Or How to get your camel milk to market in 40 degree C climate.
My brother Dominic Wanjihia invented this gadget which he calls Fine Lined Evaporative Cooler, for rural application in Somalia – the cooling of camels milk for transportation . He was working on a project for VETAID, Somali Pastoral Dairy Development Program – SPDDP,in Burao, Somalia June 2008. All this content belongs to Dominic who has allowed me to post it here- please seek his permission to use this content elsewhere email@example.com
Evaporative cooling technology
The evaporative cooling concept has been used for centuries in countless applications. Cooling occurs when a fluid changes state from liquid to vapor. Put simply, evaporation. In order to evaporate, the liquid requires energy or heat. It acquires this heat energy from its immediate surrounding. As the surrounding gives up this heat, it lowers in temperature or cools.

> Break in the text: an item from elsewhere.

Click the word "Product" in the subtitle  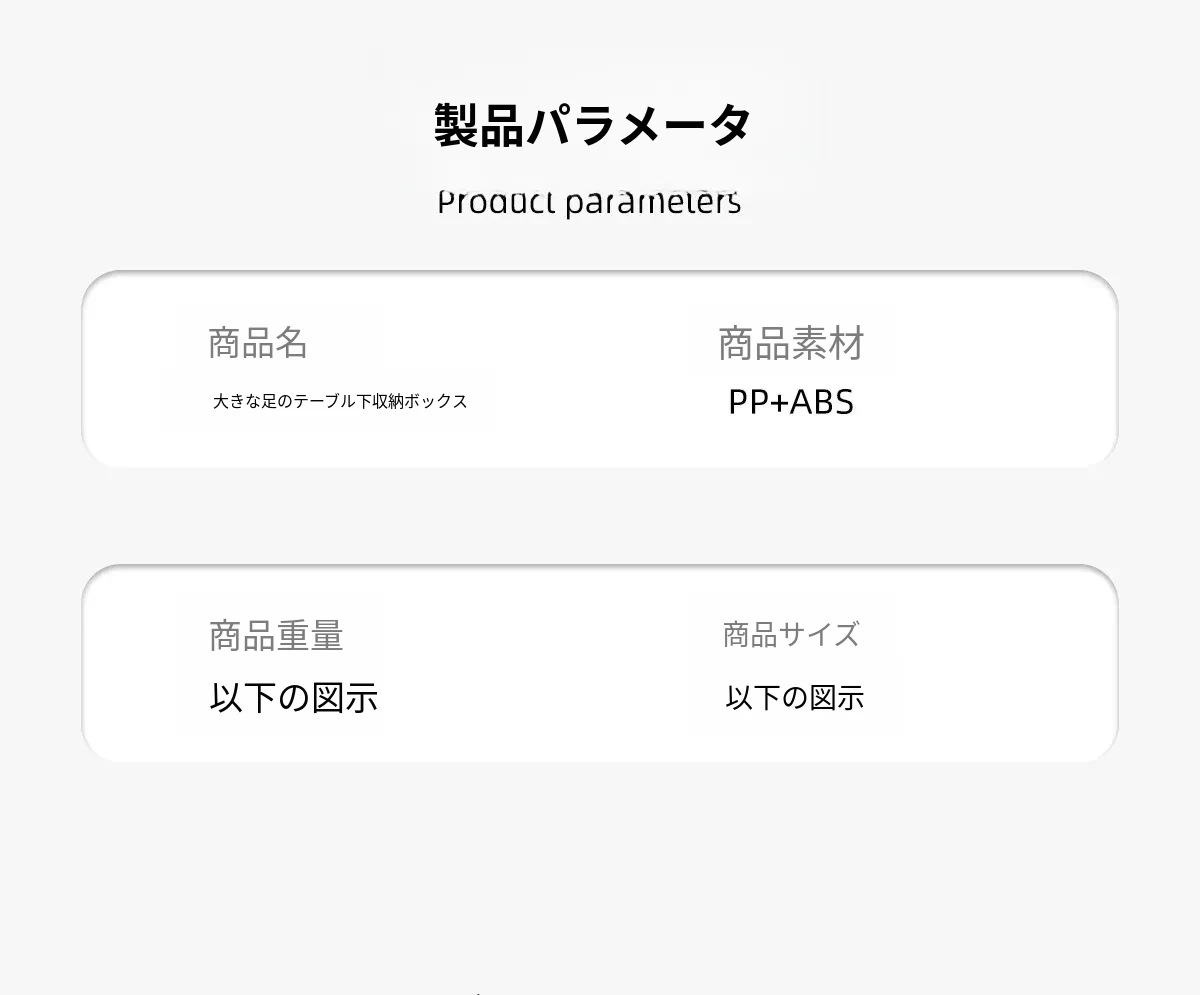(x=496, y=202)
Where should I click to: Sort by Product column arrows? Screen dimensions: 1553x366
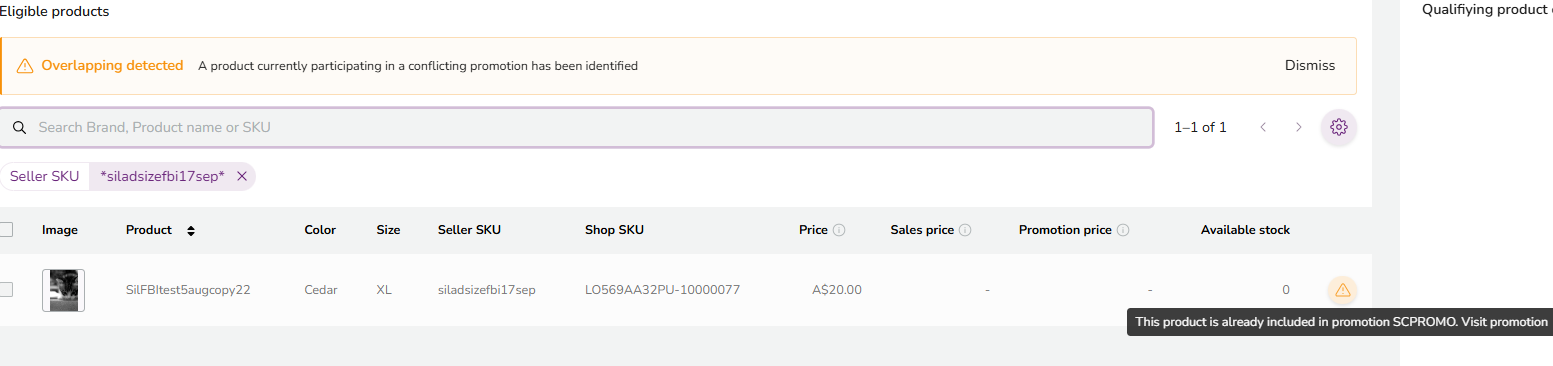pos(191,230)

The rate at which evaporation occurs depends largely on two main factors, the amount of heat available and the humidity in the air.
The cooler must also be shaded from direct sunlight otherwise the surfaces absorb UV heat and warms up, becoming ineffective as a cooler.
Evaporative cooling devices work most efficiently in windy, dry and shaded conditions
Everyone knows how to make charcoal fridges. After carrying out extensive tests on evaporative coolers in hot arid Burao, Somaliland, with day temperatures as high as 36OC in the shade, the charcoal would absorb ambient heat from the air and as opposed to cooling, would warm up the interior compartment.
Imagine wearing a wet thick winter jacket under the palms at a breezy beach. The jacket acts as a wetsuit and will insulate your body preventing heat from escaping.
Fine lined cooler
However, imagine wearing a wet skintight t-shirt in similar conditions. The water evaporates quite rapidly and cools your body.
I applied this concept to the cooler prototype pictured and achieved startling results. The cooler would drop as low as 15.5OC at night when temperatures averaged 25OC and maintain under 17OC during the day at average temps of + 32OC.
An elevated metal box is lined interior and exterior with a fabric. In this case I used locally available corrugated galvanized iron sheets for the container and sisal sacking fabric for lining. The upper ends of the fabric overhang in a water trough that rings the top of the cooler. Capillary action causes the water to slowly trickle over the inner and outer surfaces. A small vent keeps the interior air circulating and wind guides or tunnels direct air flow over the exterior surfaces. A low speed small solar powered fan can be incorporated in areas where there is not a constant breeze.
How it works
The circulating air in the interior causes evaporation on the wet surfaces. The necessary energy is acquired from the contents hence cooling them and is transfers to the iron sides.
Wind guides or tunnels direct an airflow over the external sides. The evaporation that occurs acquires energy from the sides causing further cooling of the interior.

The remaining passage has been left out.